The prominence of young persons among the big consumers of TFs may be due to an unarticulated awareness that when they reach older ages where heart disease and other diseases are more common, drugs are likely to have been developed that offset the negative consequences of what appears now to be unhealthy diets.

Posner's estimate of the benefits from eliminating TFs is $3.5 billion and he takes $60 million as an estimate of the cost to restaurants from becoming TF free. Then the cost of TF consumption would exceed the expected benefits from lower prices in restaurants with TFs, even for quite but not completely ignorant consumers who attach no more than a 2% chance to the likelihood that these fats have serious consequences for health (0.02 x $6.5 billion > $100 million). These largely ignorant consumers too would only go to restaurants that are TF free so other restaurants would adjust or go out of business.

Posner also gives a kind of lower bound estimate of the benefits as $100 million, and also suggests a much lower cost to restaurants of becoming TF free - take this as $30 million. With a small ‘taste benefit’ from TFs - the New England Medicine Journal article admits positive effect on ‘palatability’- the total cost of the ban would equal or exceed total benefits. For example, suppose 1 million persons on average eat 200 meals per year in NYC restaurants with TFs. If they value tastes of TFs by only 35 cents per meal, the taste cost to consumers of the ban would be $70 million per year. Then total cost would equal benefits.

Becker therefore asks whether one really wants to go down the road of a ban on TFs when the net gains to consumers are dubious, and probably negative and when reversing directions is politically difficult. Hence governments should continue to help provide the best information available about TFs on health but market forces of supply and demand should determine fats consumed. Otherwise, we encourage further attempts to legislate fat and calorie content of permissible foods not only in restaurants but also in the home. There are just too many opportunities for ill-considered attempts to override, on limited evidence, individual judgments about what people want to consume.

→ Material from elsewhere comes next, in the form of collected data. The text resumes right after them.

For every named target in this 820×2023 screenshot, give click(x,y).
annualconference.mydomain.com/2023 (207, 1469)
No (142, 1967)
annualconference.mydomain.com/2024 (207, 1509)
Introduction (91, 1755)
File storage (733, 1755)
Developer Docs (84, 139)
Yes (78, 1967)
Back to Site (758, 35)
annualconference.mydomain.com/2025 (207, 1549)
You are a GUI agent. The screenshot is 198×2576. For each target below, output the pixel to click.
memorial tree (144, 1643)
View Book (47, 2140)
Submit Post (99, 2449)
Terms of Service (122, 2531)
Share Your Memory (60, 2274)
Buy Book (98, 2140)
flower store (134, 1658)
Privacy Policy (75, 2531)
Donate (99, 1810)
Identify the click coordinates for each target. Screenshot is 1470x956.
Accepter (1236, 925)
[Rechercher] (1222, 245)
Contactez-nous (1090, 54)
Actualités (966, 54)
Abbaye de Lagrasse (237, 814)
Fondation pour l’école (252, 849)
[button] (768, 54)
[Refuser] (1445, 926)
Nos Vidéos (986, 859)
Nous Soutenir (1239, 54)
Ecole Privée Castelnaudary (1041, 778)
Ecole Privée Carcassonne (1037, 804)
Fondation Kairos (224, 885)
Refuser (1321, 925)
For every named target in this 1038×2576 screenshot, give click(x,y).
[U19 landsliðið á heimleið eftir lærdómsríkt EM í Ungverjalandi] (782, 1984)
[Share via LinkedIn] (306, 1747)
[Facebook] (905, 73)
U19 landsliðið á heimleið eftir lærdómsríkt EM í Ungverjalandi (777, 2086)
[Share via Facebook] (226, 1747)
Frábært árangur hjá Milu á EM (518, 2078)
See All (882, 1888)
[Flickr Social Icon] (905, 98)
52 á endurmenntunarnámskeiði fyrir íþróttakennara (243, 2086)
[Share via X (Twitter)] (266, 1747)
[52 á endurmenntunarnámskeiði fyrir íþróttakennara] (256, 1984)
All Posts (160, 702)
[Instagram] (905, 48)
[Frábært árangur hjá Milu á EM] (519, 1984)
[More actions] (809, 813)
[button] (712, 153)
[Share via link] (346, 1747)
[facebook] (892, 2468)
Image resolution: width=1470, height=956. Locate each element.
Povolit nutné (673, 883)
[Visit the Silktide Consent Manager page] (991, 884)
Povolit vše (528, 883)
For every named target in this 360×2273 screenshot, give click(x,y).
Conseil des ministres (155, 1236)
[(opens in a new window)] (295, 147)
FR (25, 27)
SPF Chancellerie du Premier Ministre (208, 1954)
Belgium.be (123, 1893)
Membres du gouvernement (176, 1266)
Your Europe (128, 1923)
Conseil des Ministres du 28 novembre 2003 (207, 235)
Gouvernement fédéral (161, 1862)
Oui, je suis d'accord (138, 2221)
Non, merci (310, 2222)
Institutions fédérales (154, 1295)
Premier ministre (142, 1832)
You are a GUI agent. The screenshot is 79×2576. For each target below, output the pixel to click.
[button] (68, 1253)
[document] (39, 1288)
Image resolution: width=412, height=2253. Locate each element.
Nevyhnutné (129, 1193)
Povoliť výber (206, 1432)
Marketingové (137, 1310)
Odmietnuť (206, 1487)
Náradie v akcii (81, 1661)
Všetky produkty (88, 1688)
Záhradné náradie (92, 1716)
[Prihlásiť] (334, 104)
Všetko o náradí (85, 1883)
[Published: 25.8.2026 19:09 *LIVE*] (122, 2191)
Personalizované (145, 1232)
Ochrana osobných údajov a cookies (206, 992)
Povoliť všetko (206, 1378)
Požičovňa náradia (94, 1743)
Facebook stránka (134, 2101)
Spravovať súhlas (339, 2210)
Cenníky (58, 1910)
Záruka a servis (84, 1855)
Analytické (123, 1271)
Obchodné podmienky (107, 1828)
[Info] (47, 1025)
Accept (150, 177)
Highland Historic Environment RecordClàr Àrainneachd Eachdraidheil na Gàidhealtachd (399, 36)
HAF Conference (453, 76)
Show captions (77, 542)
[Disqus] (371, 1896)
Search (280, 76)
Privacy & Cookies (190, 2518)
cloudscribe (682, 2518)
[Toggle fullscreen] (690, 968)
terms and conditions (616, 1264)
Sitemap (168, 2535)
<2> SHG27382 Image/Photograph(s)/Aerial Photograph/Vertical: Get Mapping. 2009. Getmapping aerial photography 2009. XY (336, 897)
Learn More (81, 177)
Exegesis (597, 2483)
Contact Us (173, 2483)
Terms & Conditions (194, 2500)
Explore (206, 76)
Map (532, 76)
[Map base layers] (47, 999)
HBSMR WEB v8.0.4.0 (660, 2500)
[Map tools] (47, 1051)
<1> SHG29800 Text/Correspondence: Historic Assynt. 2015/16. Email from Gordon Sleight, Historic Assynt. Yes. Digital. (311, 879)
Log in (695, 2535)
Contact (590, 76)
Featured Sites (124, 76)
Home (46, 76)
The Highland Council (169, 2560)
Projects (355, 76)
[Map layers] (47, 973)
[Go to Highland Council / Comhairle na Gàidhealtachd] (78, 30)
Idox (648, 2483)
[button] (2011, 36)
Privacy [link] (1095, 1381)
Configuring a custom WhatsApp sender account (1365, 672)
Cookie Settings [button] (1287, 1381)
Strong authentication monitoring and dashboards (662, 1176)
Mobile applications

Summing up. In my view (largely based on the nutritional claims of Robert Atkins that I have followed for many years) TFs are probably dangerous from the viewpoint of heart health. But doubts about their costs suggest that public bans on such fats are an overreaction. KFC and McDonalds – firms that in the past have produced a lot of TF-rich food have agreed to voluntarily cease using them anyway – these are market forces at work. There are not huge amounts of TFs in the average Australian diet anyway. Nevertheless, publicity on the possible costs is worth providing particularly and consumers are entitled to know TF content of foods they eat, particularly since the main foods in which TFs are used – biscuits, fried fast food and that disgusting replacement for healthy butter, margarine, are rubbish foods that are best avoided anyway.